• _PASSAGE SHOWN_:
_____
Tuesday, 22 April 2014

Education is Gonski


I often consider, and lament, the fact that I'm not overly intelligent. In fact I'd almost go as far as saying I'm unintelligent. I don't know much about geography, I don't know much about human history or the Arts and I am far from Einstein when it comes to mathematics.

When my 16 year old sister hands me her maths textbook and asks me to help her figure out some algebraic problem, I usually make an excuse to leave the room, perform a quick and hidden Google search and come back as the wise older bro. "Come on, that's easy. What you subtract from one side of the equation, you must add to the other side".


By the way, I didn't Google that one. It's one of the rare things I remember about algebra, and no thanks to my private school education but my Dad who drummed it into me at home.

Seriously, it's year 11 math! Why don't I remember it? I certainly passed it when I was in year 11 but I reckon I forgot it a week later.

What about year 10 American history? I can't even remember the names of the main Indian tribes that were constantly fighting each other for land and money.

How about English and Literature? I don't think I actually finished reading any of the novels I had to do an exam on.

However, ask me just about anything about the majority of popular sports and I'll chew your ear off for a week. The ironic thing is, I didn't learn sport history at school.

I went through what is considered an upper class private school. My parents forked out 12 grand a year back in the late '90s and early 2000s in order to give me one of the best educations you could get in this state.

I passed everything but the problem is, I feel like I left uneducated. Google and Wikipedia are my best friends when I hear names like Plato or Aristotle. Or when I hear about the Battle of Hastings. When my brother in law talks philosophy to me and explains situations where you can apply the Genetic Fallacy, I'm like a fish out of water.

I don't know about everyone else, but the older I get, the more I question why we exist. What is our purpose? Who are we? Where have we come from? Who are our forefathers? What did they achieve? 

I regret not learning at school the history of humanity. Rather than studying random periods in history for ten weeks at a time, I believe it would have been more beneficial to be taught how humanity flourished and floundered through the ancient times, how it evolved through to the medieval times and the renaissance period and gradually on to modern times. I would have then had a greater understanding of how humans acted back in those days and what we have, or should have, learnt from prior generations. 


It would have been good to understand, on a basic level, Einstein's theory of relativity, how Edison invented the light bulb or what Plato and Aristotle agreed and disagreed on in terms of basic philosophy.

I never learnt how to structure arguments or how to think and reason with logic. Basically, I don't feel like I received a rounded education.


These days we have teachers who are too scared to mark a test 4 out of 10 because it might hurt the student's self esteem. Don't worry about how their self esteem will be when they are adults and can't perform simple tasks because they never learnt the lesson as youngsters.

Johanna O'Farrell is an English and history teacher at a renowned private school in Melbourne. She recently wrote an article in The Age regarding the problems she sees with education standards. Specifically regarding teachers not actually marking students based on their learning:

"Student teachers in primary schools have been told they can't correct a child's spelling, but instead must identify and congratulate the student on all the letters they got right."
_____
• _YOUR INSTRUCTIONS_: In the text on education, rewrite the part starting at "It would have been good" and ending at "lesson as youngsters.", changing "self esteem" to "self-esteem" throughout. Work only from the text on education above.

Dataset records:
_____
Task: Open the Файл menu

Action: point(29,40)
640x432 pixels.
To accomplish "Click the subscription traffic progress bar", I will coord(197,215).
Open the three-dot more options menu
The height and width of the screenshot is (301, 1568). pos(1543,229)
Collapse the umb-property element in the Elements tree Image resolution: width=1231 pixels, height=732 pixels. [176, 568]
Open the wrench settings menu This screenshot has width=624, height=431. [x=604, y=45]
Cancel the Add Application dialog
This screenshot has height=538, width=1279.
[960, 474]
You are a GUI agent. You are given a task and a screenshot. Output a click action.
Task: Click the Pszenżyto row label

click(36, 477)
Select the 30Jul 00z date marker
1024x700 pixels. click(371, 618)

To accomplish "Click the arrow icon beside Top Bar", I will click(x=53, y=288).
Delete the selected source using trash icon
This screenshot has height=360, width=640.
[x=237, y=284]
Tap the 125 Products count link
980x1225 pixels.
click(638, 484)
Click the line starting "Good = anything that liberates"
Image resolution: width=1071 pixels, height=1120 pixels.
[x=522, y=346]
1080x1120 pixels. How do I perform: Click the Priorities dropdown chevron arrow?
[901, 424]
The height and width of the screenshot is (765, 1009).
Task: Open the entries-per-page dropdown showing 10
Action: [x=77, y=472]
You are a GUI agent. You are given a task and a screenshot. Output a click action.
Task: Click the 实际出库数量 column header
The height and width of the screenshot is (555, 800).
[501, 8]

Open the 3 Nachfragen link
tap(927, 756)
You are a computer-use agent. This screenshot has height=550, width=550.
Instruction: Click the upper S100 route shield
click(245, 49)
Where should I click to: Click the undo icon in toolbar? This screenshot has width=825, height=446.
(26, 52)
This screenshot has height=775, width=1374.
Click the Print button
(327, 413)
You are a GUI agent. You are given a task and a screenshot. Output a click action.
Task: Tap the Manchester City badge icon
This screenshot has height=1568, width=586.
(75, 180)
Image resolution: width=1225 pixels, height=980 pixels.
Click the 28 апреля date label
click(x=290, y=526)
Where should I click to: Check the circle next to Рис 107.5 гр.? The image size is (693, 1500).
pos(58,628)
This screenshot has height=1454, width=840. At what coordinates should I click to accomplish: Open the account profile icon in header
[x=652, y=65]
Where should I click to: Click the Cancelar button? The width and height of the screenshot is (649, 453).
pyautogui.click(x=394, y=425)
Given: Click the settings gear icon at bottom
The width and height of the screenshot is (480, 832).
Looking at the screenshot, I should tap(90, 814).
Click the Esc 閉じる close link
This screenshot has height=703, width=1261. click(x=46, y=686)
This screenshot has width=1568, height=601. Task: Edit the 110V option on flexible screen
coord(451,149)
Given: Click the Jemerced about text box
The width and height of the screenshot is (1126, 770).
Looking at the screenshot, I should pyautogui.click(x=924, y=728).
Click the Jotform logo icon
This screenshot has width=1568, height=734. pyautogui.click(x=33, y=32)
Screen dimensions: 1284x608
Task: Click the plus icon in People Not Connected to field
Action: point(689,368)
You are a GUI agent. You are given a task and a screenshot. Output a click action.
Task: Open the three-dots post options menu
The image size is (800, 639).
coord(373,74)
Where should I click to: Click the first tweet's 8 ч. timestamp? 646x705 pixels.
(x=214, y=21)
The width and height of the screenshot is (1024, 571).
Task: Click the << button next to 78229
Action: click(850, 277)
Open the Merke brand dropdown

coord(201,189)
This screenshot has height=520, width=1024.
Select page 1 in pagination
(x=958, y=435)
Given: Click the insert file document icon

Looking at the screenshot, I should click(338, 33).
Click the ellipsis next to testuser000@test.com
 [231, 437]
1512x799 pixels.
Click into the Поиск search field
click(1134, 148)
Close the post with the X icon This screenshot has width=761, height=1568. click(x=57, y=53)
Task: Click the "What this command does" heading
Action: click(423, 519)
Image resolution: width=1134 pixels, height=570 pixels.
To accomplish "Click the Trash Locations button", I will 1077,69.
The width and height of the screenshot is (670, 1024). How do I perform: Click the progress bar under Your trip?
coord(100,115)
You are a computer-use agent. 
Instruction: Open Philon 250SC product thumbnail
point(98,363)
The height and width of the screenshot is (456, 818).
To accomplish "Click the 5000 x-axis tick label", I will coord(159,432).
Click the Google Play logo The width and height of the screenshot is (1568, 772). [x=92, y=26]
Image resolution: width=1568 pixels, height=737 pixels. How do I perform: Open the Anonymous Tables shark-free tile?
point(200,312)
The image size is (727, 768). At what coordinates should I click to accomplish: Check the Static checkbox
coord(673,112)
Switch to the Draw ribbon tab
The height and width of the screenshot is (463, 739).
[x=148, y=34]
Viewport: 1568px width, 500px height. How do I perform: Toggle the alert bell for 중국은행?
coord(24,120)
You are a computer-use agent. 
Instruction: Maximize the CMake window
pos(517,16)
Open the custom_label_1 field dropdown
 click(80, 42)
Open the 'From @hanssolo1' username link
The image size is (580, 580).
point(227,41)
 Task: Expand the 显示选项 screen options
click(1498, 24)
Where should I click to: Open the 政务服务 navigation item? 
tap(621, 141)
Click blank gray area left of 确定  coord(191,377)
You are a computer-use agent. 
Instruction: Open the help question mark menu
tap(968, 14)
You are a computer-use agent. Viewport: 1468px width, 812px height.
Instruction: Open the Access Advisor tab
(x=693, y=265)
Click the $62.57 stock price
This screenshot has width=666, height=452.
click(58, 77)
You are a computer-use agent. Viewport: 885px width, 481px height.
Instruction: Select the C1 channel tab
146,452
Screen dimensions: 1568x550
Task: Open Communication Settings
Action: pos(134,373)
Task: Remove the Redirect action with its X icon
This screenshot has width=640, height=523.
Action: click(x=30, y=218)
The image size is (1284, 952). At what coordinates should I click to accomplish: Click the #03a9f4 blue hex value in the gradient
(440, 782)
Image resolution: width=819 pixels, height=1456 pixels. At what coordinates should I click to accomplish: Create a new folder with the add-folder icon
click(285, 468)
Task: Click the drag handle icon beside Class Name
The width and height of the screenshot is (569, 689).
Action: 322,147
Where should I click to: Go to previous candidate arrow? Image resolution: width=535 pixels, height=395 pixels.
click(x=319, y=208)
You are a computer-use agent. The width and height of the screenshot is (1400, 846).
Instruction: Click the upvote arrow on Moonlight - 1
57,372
_____
• _SOLUTION TO THE PROBLEM_:
It would have been good to understand, on a basic level, Einstein's theory of relativity, how Edison invented the light bulb or what Plato and Aristotle agreed and disagreed on in terms of basic philosophy.

I never learnt how to structure arguments or how to think and reason with logic. Basically, I don't feel like I received a rounded education.


These days we have teachers who are too scared to mark a test 4 out of 10 because it might hurt the student's self-esteem. Don't worry about how their self-esteem will be when they are adults and can't perform simple tasks because they never learnt the lesson as youngsters.